● TASK ITEM
Every record needs to be set down again without a single difference.

Collected data entries:
• • •
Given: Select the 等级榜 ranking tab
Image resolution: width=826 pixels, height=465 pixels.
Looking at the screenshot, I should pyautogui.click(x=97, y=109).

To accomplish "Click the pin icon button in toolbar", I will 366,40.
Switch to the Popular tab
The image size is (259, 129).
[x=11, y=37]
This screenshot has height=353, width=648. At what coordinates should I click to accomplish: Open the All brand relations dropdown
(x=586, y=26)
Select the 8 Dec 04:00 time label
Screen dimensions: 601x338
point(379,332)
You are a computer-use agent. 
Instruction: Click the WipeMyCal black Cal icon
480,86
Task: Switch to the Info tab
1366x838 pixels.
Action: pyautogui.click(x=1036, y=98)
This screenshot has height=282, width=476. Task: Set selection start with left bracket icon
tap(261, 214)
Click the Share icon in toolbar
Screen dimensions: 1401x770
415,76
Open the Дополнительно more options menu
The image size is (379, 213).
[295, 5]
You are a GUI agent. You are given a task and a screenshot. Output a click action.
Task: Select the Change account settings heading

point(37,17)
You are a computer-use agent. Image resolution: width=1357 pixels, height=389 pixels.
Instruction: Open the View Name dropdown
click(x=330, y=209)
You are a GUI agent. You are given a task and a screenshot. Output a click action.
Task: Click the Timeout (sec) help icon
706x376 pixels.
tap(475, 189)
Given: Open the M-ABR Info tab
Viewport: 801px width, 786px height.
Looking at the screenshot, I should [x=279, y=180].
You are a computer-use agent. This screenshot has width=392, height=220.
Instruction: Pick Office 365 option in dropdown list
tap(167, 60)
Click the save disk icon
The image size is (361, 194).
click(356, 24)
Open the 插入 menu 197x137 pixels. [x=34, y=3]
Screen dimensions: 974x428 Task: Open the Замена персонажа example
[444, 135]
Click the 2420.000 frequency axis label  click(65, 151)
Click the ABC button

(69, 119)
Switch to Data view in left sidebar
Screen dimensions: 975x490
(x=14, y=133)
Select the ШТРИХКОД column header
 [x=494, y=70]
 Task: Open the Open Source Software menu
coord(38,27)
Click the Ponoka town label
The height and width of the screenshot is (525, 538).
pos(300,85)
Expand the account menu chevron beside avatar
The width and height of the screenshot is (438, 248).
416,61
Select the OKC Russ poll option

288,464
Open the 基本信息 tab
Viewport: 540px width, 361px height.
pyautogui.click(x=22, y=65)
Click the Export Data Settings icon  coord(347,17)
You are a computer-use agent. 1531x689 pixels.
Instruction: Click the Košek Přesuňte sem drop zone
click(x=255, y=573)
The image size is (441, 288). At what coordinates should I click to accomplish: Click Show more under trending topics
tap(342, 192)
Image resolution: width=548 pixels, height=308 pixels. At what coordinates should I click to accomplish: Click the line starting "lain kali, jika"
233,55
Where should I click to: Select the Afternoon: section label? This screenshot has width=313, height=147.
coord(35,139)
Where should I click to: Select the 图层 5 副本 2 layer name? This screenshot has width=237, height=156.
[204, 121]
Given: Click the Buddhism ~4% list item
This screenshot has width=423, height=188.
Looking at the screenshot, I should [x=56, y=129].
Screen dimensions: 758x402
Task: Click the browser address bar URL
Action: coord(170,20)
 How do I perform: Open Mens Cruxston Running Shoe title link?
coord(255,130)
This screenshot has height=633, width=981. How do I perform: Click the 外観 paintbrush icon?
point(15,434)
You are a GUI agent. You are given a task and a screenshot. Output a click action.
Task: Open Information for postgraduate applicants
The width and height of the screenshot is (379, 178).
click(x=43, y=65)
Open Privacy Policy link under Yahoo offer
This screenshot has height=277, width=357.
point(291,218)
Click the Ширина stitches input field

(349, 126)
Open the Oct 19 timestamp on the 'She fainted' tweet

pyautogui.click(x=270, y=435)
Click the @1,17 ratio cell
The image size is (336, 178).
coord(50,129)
• • •
● SOLUTION FOR THIS TASK
Given: Select the 等级榜 ranking tab
Image resolution: width=826 pixels, height=465 pixels.
Looking at the screenshot, I should pyautogui.click(x=97, y=109).

To accomplish "Click the pin icon button in toolbar", I will 366,40.
Switch to the Popular tab
The image size is (259, 129).
[x=11, y=37]
This screenshot has height=353, width=648. At what coordinates should I click to accomplish: Open the All brand relations dropdown
(x=586, y=26)
Select the 8 Dec 04:00 time label
Screen dimensions: 601x338
point(379,332)
You are a computer-use agent. 
Instruction: Click the WipeMyCal black Cal icon
480,86
Task: Switch to the Info tab
1366x838 pixels.
Action: pyautogui.click(x=1036, y=98)
This screenshot has height=282, width=476. Task: Set selection start with left bracket icon
tap(261, 214)
Click the Share icon in toolbar
Screen dimensions: 1401x770
415,76
Open the Дополнительно more options menu
The image size is (379, 213).
[295, 5]
You are a GUI agent. You are given a task and a screenshot. Output a click action.
Task: Select the Change account settings heading

point(37,17)
You are a computer-use agent. Image resolution: width=1357 pixels, height=389 pixels.
Instruction: Open the View Name dropdown
click(x=330, y=209)
You are a GUI agent. You are given a task and a screenshot. Output a click action.
Task: Click the Timeout (sec) help icon
706x376 pixels.
tap(475, 189)
Given: Open the M-ABR Info tab
Viewport: 801px width, 786px height.
Looking at the screenshot, I should [x=279, y=180].
You are a computer-use agent. This screenshot has width=392, height=220.
Instruction: Pick Office 365 option in dropdown list
tap(167, 60)
Click the save disk icon
The image size is (361, 194).
click(356, 24)
Open the 插入 menu 197x137 pixels. [x=34, y=3]
Screen dimensions: 974x428 Task: Open the Замена персонажа example
[444, 135]
Click the 2420.000 frequency axis label  click(65, 151)
Click the ABC button

(69, 119)
Switch to Data view in left sidebar
Screen dimensions: 975x490
(x=14, y=133)
Select the ШТРИХКОД column header
 [x=494, y=70]
 Task: Open the Open Source Software menu
coord(38,27)
Click the Ponoka town label
The height and width of the screenshot is (525, 538).
pos(300,85)
Expand the account menu chevron beside avatar
The width and height of the screenshot is (438, 248).
416,61
Select the OKC Russ poll option

288,464
Open the 基本信息 tab
Viewport: 540px width, 361px height.
pyautogui.click(x=22, y=65)
Click the Export Data Settings icon  coord(347,17)
You are a computer-use agent. 1531x689 pixels.
Instruction: Click the Košek Přesuňte sem drop zone
click(x=255, y=573)
The image size is (441, 288). At what coordinates should I click to accomplish: Click Show more under trending topics
tap(342, 192)
Image resolution: width=548 pixels, height=308 pixels. At what coordinates should I click to accomplish: Click the line starting "lain kali, jika"
233,55
Where should I click to: Select the Afternoon: section label? This screenshot has width=313, height=147.
coord(35,139)
Where should I click to: Select the 图层 5 副本 2 layer name? This screenshot has width=237, height=156.
[204, 121]
Given: Click the Buddhism ~4% list item
This screenshot has width=423, height=188.
Looking at the screenshot, I should [x=56, y=129].
Screen dimensions: 758x402
Task: Click the browser address bar URL
Action: coord(170,20)
 How do I perform: Open Mens Cruxston Running Shoe title link?
coord(255,130)
This screenshot has height=633, width=981. How do I perform: Click the 外観 paintbrush icon?
point(15,434)
You are a GUI agent. You are given a task and a screenshot. Output a click action.
Task: Open Information for postgraduate applicants
The width and height of the screenshot is (379, 178).
click(x=43, y=65)
Open Privacy Policy link under Yahoo offer
This screenshot has height=277, width=357.
point(291,218)
Click the Ширина stitches input field

(349, 126)
Open the Oct 19 timestamp on the 'She fainted' tweet

pyautogui.click(x=270, y=435)
Click the @1,17 ratio cell
The image size is (336, 178).
coord(50,129)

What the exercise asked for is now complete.